What the exercise asks
In the thread on car modification rules below, what does the commenter who mentions Jeep say they need instead of the manufacturer's permission?

Quoted text
= = = = = = =

I don't often believe conspiracies, but I cannot understand these sort of things... what was the justification for such law? security? Industry protectionism?
Safety is a legitimate reason, unless they were doing the full-blown car certification, including crash-testing. I'm definitely in favor of giving green technology a pass to some extent, but it would be hard to figure out exactly to which extent. Unregulated cars were deathtraps.
Safety and ‘explicit permit from the original manufacturer’ are unrelated. If they had required say crash test data that could have been a safety issue, but permissions from the manufacture is simple corruption.
Agreed, if that's the whole story. I was thinking that permission from the manufacturer would be an alternative to doing tests which were infeasible at their scale.
>Safety and ‘explicit permit from the original manufacturer’ are unrelated.
Maybe. But your source is an anonymous poster on the forum. I'm not saying they made it up, but that there's likely more to the story. It isn't exactly far fetched to think there is strict regulation about how you can modify your car for the roads. The "explicit permit" might be to signify that everything is done to the highest standards.
I don't need to get permission from Jeep to modify my car, I just need to get it inspected and approved. This is clearly a power move to protect their industry.
You aren’t doing mass volume conversions adding fuel tanks in areas where they were not intended which is basically what happened when you add lithium batteries
>This is clearly a power move to protect their industry.
You're arguing against a conspiracy for which not a shred of evidence has been provided.
Obviously a power move? Do you, in fact, know that paperwork from the manufacturer is required for any modifications, and what the source and/or requirements of it are? Or have you dreamed up some conspiracy where permission from the manufacturer is required to modify your car because you read a random comment on HackerNews (despite the fact that there's a massive aftermarket modding community in the real world)?

= = = = = = =

Given data
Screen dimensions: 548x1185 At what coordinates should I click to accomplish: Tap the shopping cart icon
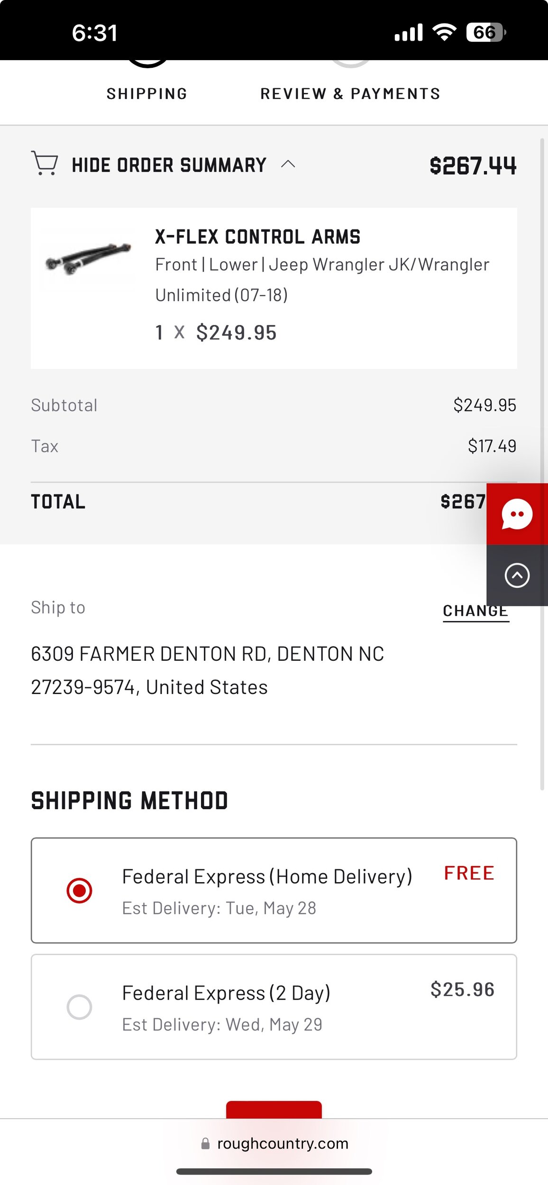pos(45,164)
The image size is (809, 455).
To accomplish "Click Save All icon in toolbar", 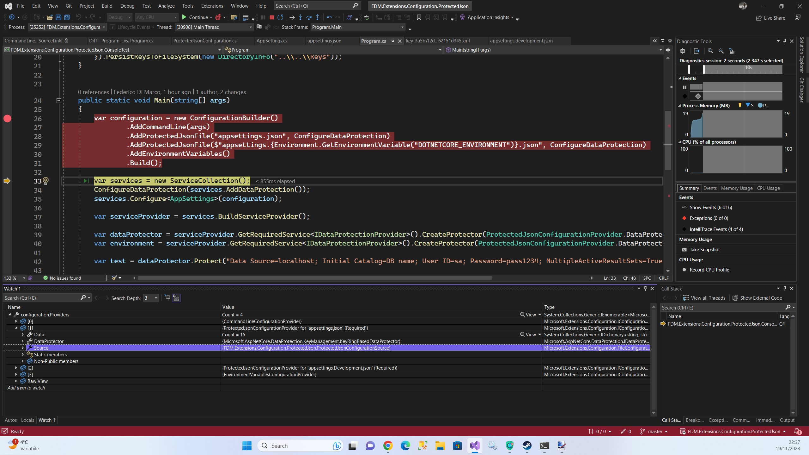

= = = = = = =

The result
They need only to get the car inspected and approved.